Signal processing is an electrical engineering subfield that focuses on analysing, modifying, and synthesizing signals such as sound, images, and scientific measurements. For example, with a filter g, an inverse filter h is one such that the sequence of applying g then h to a signal results in the original signal. Software or electronic inverse filters are often used to compensate for the effect of unwanted environmental filtering of signals.

==In speech science==
In all proposed models for the production of human speech, an important variable is the waveform of the airflow, or volume velocity, at the glottis. The glottal volume velocity waveform provides the link between movements of the vocal folds and the acoustical results of such movements, in that the glottis acts approximately as a source of volume velocity. That is, the impedance of the glottis is usually much higher than that of the vocal tract, and so glottal airflow is controlled mostly (but not entirely) by glottal area and subglottal pressure, and not by vocal-tract acoustics. This view of voiced speech production is often referred to as the source–filter model.

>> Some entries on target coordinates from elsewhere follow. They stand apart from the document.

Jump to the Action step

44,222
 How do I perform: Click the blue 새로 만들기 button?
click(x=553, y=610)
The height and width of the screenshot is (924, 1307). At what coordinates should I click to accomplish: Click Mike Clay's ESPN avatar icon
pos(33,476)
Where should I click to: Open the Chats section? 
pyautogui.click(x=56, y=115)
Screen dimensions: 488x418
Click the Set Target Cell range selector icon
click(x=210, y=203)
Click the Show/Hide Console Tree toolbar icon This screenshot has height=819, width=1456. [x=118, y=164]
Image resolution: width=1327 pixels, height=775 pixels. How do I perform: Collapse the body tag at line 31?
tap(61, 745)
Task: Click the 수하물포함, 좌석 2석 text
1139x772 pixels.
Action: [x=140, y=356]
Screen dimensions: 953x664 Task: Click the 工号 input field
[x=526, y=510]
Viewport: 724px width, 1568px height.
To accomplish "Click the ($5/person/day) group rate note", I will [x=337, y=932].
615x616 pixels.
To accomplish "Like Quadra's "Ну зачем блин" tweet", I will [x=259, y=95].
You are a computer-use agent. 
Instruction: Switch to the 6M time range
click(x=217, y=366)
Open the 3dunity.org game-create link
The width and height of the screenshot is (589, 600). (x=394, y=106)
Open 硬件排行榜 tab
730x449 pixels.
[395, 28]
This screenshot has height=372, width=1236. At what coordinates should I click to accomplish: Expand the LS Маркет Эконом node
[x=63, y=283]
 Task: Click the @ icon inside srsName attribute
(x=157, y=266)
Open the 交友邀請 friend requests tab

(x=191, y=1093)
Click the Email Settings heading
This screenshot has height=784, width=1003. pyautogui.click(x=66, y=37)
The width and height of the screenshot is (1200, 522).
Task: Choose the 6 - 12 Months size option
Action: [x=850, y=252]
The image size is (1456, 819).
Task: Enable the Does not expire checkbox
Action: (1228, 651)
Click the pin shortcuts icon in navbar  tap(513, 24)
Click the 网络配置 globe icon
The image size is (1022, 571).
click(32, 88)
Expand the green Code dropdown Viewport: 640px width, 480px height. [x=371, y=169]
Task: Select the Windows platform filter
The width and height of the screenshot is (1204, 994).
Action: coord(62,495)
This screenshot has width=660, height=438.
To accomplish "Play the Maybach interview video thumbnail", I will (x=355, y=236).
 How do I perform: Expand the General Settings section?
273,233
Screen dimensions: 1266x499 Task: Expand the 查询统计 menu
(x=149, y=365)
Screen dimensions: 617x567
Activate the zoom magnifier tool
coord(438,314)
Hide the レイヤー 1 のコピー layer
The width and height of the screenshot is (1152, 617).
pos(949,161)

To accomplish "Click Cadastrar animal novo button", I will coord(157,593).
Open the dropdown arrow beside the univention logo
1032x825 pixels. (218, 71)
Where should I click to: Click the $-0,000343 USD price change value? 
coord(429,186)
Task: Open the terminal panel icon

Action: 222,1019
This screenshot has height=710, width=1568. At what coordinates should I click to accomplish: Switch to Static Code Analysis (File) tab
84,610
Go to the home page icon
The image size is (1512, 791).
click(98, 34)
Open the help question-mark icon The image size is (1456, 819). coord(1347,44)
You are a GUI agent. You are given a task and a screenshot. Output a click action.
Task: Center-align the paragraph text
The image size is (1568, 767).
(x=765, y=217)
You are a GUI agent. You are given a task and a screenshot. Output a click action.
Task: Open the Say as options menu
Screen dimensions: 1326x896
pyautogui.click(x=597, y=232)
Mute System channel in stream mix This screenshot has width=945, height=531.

A technique for obtaining an estimate of the glottal volume velocity waveform during voiced speech is the “inverse-filtering” of either the radiated acoustic waveform, as measured by a microphone having a good low frequency response, or the volume velocity at the mouth, as measured by a pneumotachograph at the mouth having a linear response, little speech distortion, and a response time of under approximately 1/2 ms. A pneumotachograph having these properties was first described by Rothenberg and termed by him a circumferentially vented mask or CV mask.

As practiced, inverse-filtering is usually limited to non-nasalized or slightly nasalized vowels, and the recorded waveform is passed through an “inverse-filter” having a transfer characteristic that is the inverse of the transfer characteristic of the supraglottal vocal tract configuration at that moment. The transfer characteristic of the supraglottal vocal tract is defined with the input to the vocal tract considered to be the volume velocity at the glottis. For non-nasalized vowels, assuming a high-impedance volume velocity source at the glottis, the transfer function of the vocal tract below about 3000 Hz contains a number of pairs of complex-conjugate poles, more commonly referred to as resonances or formants. Thus, an inverse-filter would have a pair of complex-conjugate zeroes, more commonly referred to as an anti-resonance, for every vocal tract formant in the frequency range of interest.

If the input is from a microphone, and not a CV mask or its equivalent, the inverse filter also must have a pole at zero frequency (an integration operation) to account for the radiation characteristic that connects volume velocity with acoustic pressure. Inverse filtering the output of a CV mask retains the level of zero flow, while inverse filtering a microphone signal does not.

Inverse filtering depends on the source-filter model and a vocal tract filter that is linear system, however, the source and filter need not be independent.